I do not mention either St. Paul or heaven adventitiously, for the idea of heavenor the city of Godis the ultimate, yet transcendent political order because it is so ordered by God Himself who is (among many other things) Order itself. Moreover, He is, according to the Christian view, not only ultimate order but also the ultimate Ruler and His kingdom (heaven) the perfect polis or city. Thus, the great Christian contribution to the question of man's nature and his ultimate end is the revelation that man's soul is not only, as Socrates said, drawn to the good but to goodness itself which is God.

Of course, the Christian revelation only begins there, unfolding like Dante's multifoliate verse, into further revelations connected not only with God's goodness but with His triune nature. The coming of Christ, the second person of the Trinity, totally revolutionized the ancient world. In fact, in the West, we consider the Incarnation that event that decisively divides time: cutting ancient times from our own Christian era-designated as A.D., Anno Domini, in the year of our Lord. The Incarnation was an earth-shaking event in an ancient world diffused with pantheism, divine energy, with spirits inhabiting trees and groves and grottos. Everything was animated by spirit, its own god. But, as Father Stanley Jaki so brilliantly points out, St. John testifies that Christ is the only-begotten of the Father, only-begotten. God did not beget anything, but Christ. He did not beget the world. The world is not made up of God, but made by Him and is separate from Him. The universe itself cannot be divine. Thus, the Incarnation makes pantheism impossible. Matter is not eternal. This doctrine delivered the coup de grace to the ancient world. The world owes its existence to a free act of God but is not a necessary part of Him. As a result, Pan was dead and the world de-divinized.

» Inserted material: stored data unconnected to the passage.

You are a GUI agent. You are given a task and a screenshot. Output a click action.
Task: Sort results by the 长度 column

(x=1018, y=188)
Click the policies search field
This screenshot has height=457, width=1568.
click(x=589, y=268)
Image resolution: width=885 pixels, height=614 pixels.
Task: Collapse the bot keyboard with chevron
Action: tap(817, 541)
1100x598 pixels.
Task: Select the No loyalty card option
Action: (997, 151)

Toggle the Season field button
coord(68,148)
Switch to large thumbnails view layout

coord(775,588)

An infinite distance opened between God and His creation, because this God is an infinite God. But at the same time man became infinitely distant from God, he grew intimately close, because across this infinite distance came Christ Himself, God incarnate, through whom contingent creation, flawed through man's sin, is saved. Since Christ is a personal savior, interested in each individual soul, in love with each human being, each person could participate in the divine order of salvation as an individual, not through his participation as a citizen of his state, not through the mediation of a semi-divine ruler, but through union with Christ. As the Romans implicitly recognized when they sentenced to death Christians who would not sacrifice to the emperor as a god, Christ's identity as a personal savior was totally incompatible with the ancient cosmological view of the universe.

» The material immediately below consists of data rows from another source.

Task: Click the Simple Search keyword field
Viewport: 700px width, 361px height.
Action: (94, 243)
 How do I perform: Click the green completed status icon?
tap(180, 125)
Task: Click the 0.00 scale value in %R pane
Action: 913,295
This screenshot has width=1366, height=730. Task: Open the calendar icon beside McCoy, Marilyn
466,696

The vision out of which our Founding Fathers operated was based on the discoveries and revelations that we have just mentioned that grew out of the cultures of Jerusalem, Athens and Rome-to wit, the world was created ex nihilo by a good God and this world is in esse good. Moreover, each soul created by God is uniquely dear to Him. So dear, in fact, that when man, as a result of cunningly misusing his free will, fell, thereby ushering evil into the world, God sent Christ, His only-begotten Son, to save man. That salvation not only redeems man and creation, but also offers each individual salvation through personal union with Christ. Jerusalem revealed the name of the one God to whom all are ordered. Athens discovered the nature of man's immortal soul that directs him to a transcendent God. Rome was when the identity of the God sought and the seeker meet in the person of Christ.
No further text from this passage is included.